KENNEDY: I've had multiple alien encounters... starting when I was a six-year-old. This is the truth about America's 'drone invasion'
By Kennedy
Daily Mail
Dec 20, 2024
Kennedy: When I was in high school, the first time I smoked weed I had a vivid dream of bubble-fingered visitors standing over me, chanting: 'geeble! geeble!'
I first saw a UFO when I was six years old. From the trunk of my parents' station wagon, I peeped a multi-colored disc floating through the night sky.
In fairness, I was bouncing around without a seatbelt (as one did in those days), so the sighting was most likely the symptom of a minor concussion sustained after an impact with a pothole.
My next close encounter came when I was in high school. The first time I smoked weed I had a vivid dream of bubble-fingered visitors standing over me, chanting: 'geeble! geeble!'
It put me off reefer for life but, perhaps oddly, made me a paranormal believer.
So, when mysterious drones appeared in the skies over northern New Jersey earlier this month, I went full X-Files.
I assumed our saurian overlords had finally tired of our Earthly squabbling and sent an interdimensional flotilla to emulsify us all. Humanity was finally being invaded by fishbowl-headed, laser-toting 'ACK ACK!' extraterrestrials.
And if you think that sounds crazy, just listen to some of the other conspiracies wafting around.
Skinnygirl former Real Housewife Bethenny Frankel said the drones were really secret US vacuum-copters trying to sniff out missing nukes, radiation or errant dirty bombs.
And Roseanne Barr, fresh off solving the RFK Jr's dead bear in Central Park ruse, has been banging on about Project Blue Beam (a wacko theory that authoritarians will leverage fake alien sightings to sow mass confusion and take over the world).
Then you have the elected lunatics.
Sassy Congressional rodeo-clown Marjorie Taylor Greene reposted a good old-fashioned chemtrail theory. While New Jersey Congressmen Chris Smith and Jeff Van Drew falsely insisted that an 'Iranian mothership' off the US coast was launching 'elusive maneuvering' vehicles into our airspace.
Yes, it's all insane. But at least these cranks are doing something.
The bureaucrats in charge of America's national security have been about as useful as Kamala Harris when it comes to explaining the sightings.
Entrenched Deep Staters from the White House to the Pentagon, FBI and DHS have met growing public hysteria with a collective shrug.

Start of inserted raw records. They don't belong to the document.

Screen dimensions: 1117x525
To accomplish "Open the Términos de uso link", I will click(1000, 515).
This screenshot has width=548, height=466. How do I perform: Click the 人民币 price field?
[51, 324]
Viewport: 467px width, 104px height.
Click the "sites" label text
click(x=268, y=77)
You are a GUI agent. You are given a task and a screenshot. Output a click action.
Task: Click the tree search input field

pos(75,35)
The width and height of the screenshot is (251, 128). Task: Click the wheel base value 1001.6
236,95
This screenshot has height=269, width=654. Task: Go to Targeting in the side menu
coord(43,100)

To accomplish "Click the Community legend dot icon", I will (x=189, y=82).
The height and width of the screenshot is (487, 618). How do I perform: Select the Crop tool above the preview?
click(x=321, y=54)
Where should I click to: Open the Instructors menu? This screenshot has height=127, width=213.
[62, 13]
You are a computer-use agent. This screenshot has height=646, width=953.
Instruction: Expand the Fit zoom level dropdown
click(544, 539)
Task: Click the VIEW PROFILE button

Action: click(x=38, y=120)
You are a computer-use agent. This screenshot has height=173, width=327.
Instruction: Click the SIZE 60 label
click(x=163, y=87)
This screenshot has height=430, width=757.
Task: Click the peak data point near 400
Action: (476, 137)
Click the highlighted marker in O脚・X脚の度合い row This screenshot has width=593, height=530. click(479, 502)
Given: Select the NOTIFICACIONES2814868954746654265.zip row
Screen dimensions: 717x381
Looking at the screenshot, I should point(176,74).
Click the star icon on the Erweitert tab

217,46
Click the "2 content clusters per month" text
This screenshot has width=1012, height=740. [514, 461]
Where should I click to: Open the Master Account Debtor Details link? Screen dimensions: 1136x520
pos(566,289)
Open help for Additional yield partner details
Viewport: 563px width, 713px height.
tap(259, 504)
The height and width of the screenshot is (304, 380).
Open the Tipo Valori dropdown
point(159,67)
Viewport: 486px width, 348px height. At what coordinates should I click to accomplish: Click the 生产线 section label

So, allow me - a true believer - to set the record straight.
The drone swarms are no doubt the work of nerd hobbyists and bored teenagers. Half the sightings are misidentified planes or stars. And if someone in the Biden administration took a minute away from updating their resume to announce that from a podium, they could have saved us all some time and aggravation.
The Garden State is not under attack by aliens or Iranians, chemtrailers or autocrats. But America is under attack from Establishment incompetence.
God willing, we will soon discover evidence of intelligent life… in Washington DC.
1 comment:
My friend Zorg, who is from the planet Tralfalmadore, assures me that Pothole Pete is full of shit.